### Aim of the exercise
Locate every line in the material below that contains the string "image", and copy each of those lines.

### Dataset records

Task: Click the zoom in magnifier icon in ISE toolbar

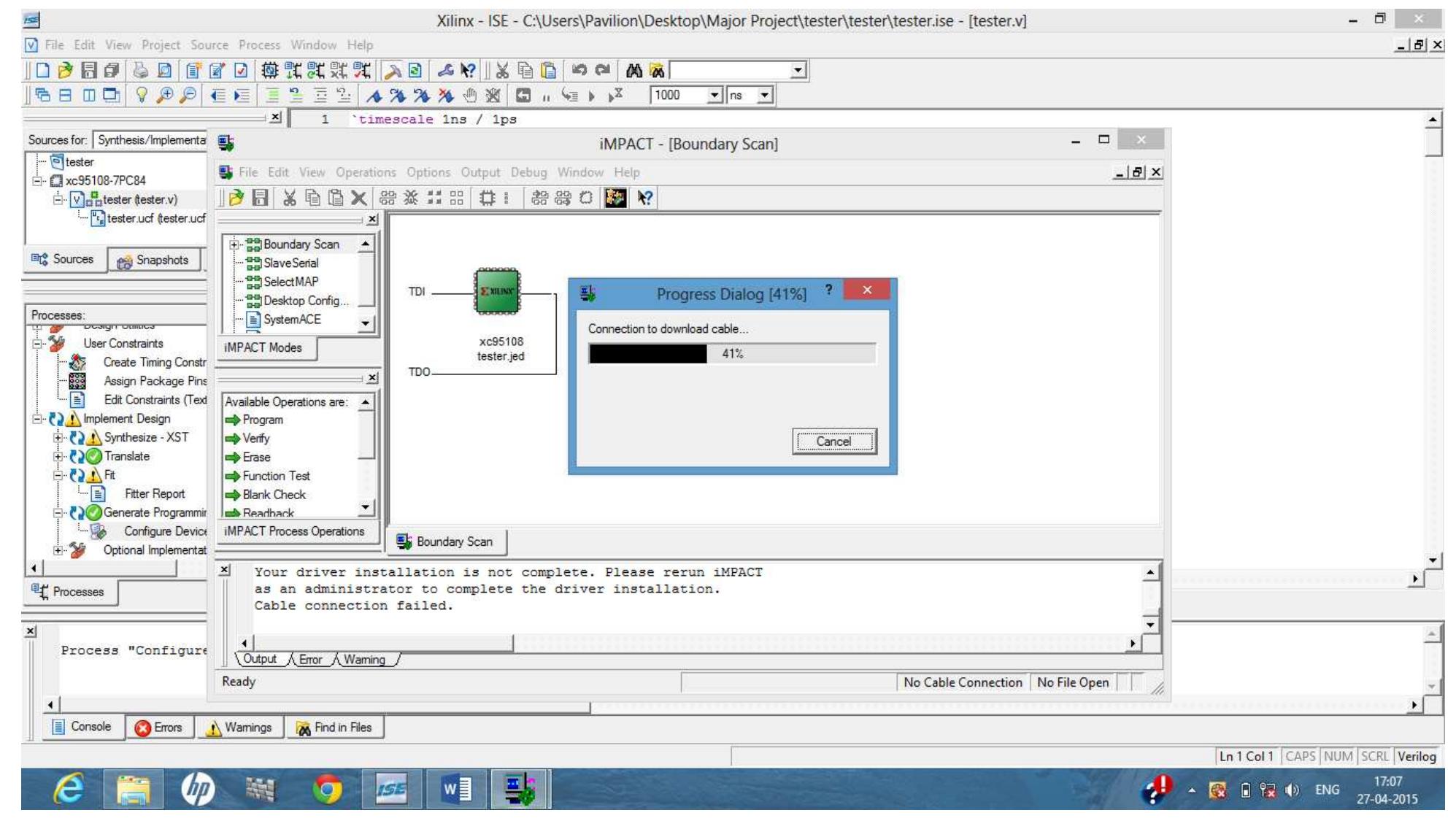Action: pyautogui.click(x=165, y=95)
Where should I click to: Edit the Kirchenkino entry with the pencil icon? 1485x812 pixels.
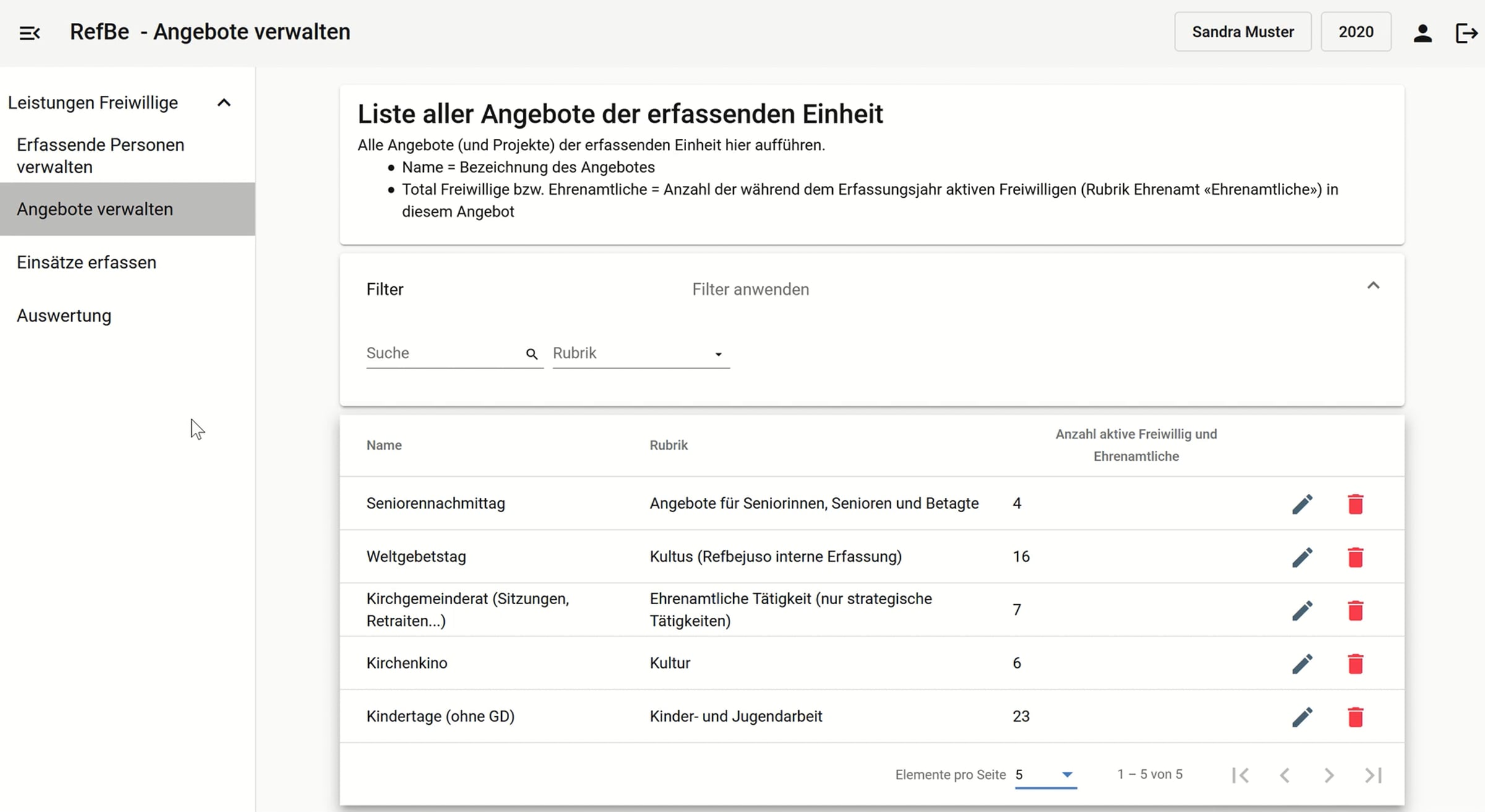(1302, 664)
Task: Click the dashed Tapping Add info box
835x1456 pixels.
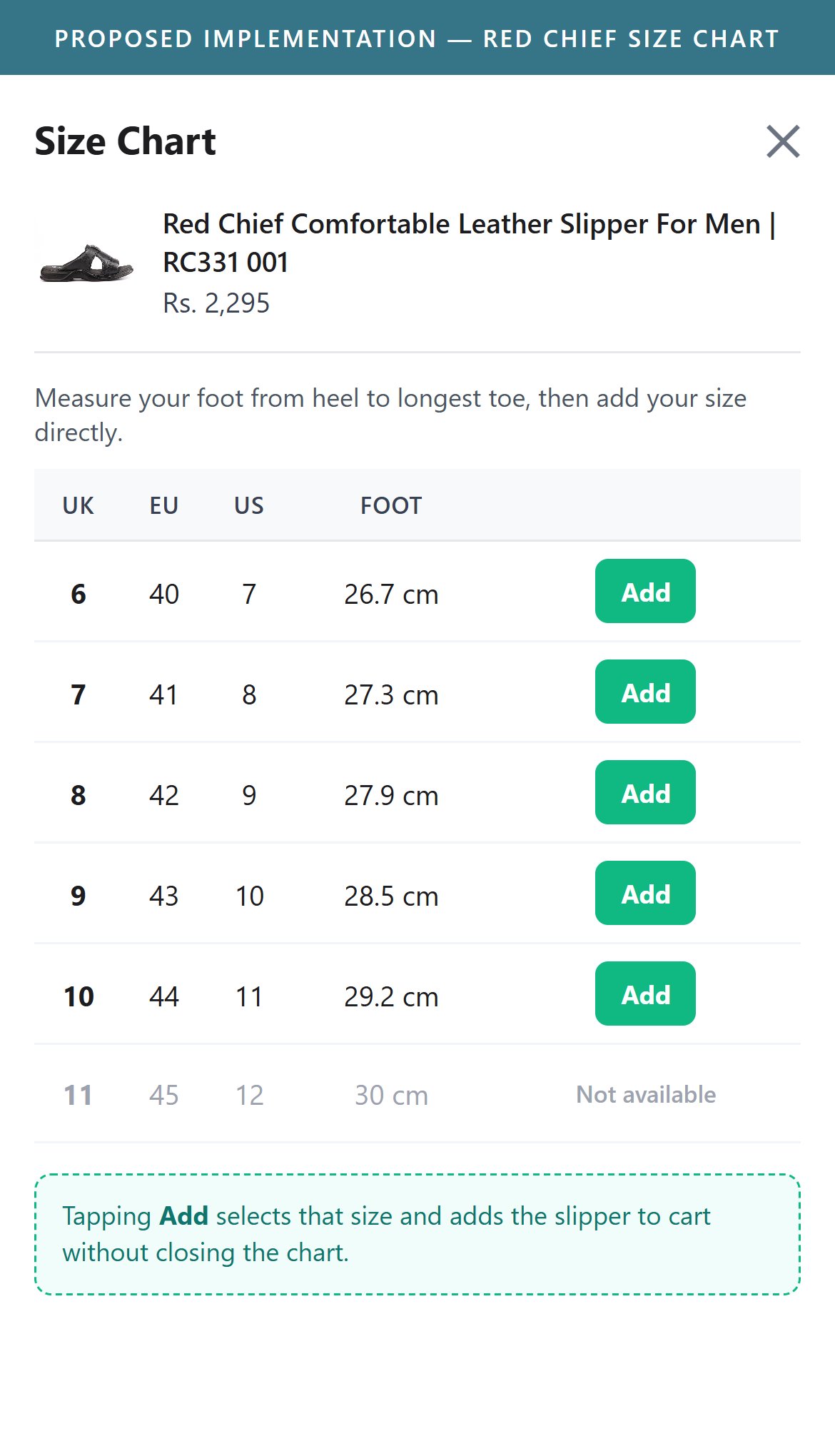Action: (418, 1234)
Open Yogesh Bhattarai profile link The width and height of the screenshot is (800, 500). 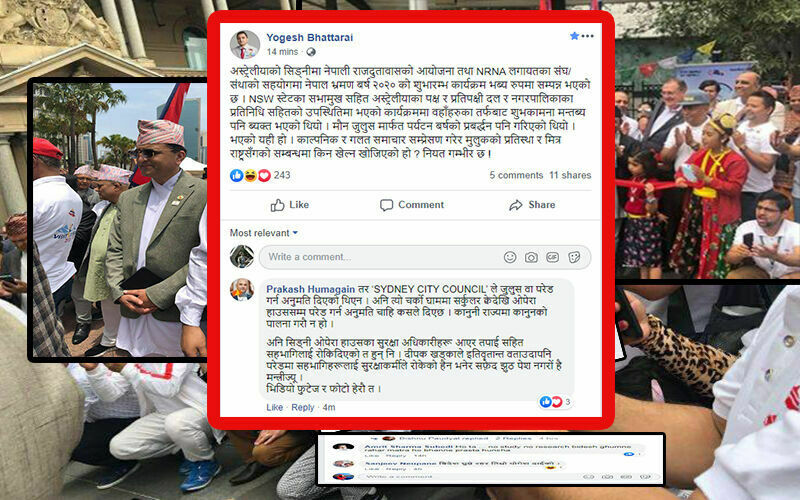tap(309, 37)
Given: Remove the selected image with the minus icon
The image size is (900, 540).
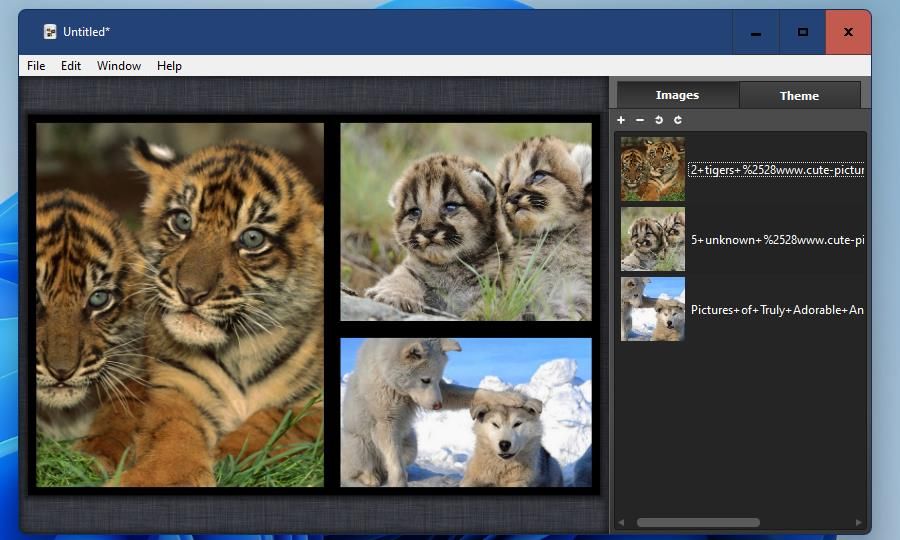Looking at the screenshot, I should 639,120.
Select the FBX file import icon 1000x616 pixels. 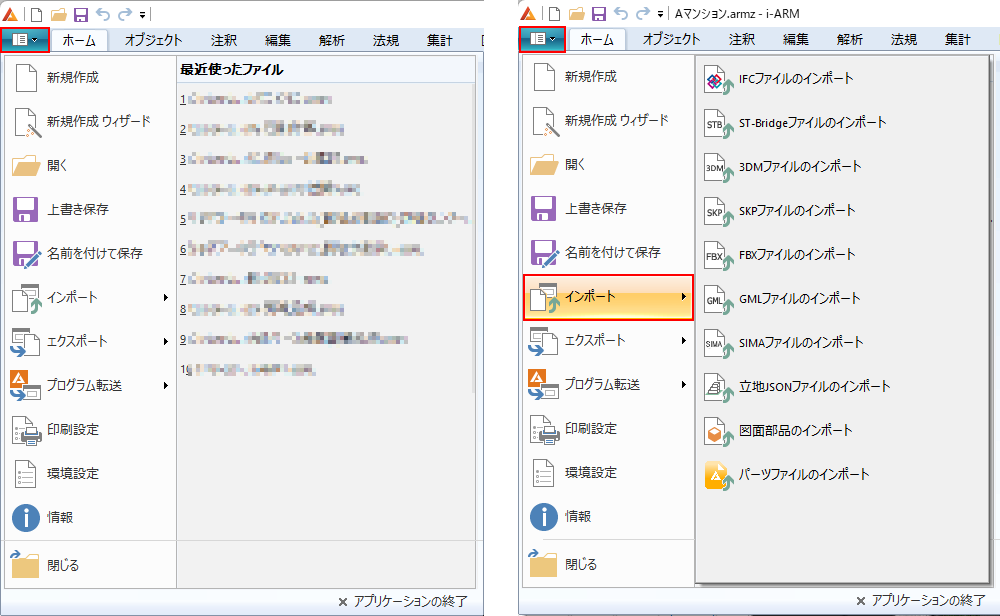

### Completed exercise
Given: Remove the selected image with the minus icon
The image size is (900, 540).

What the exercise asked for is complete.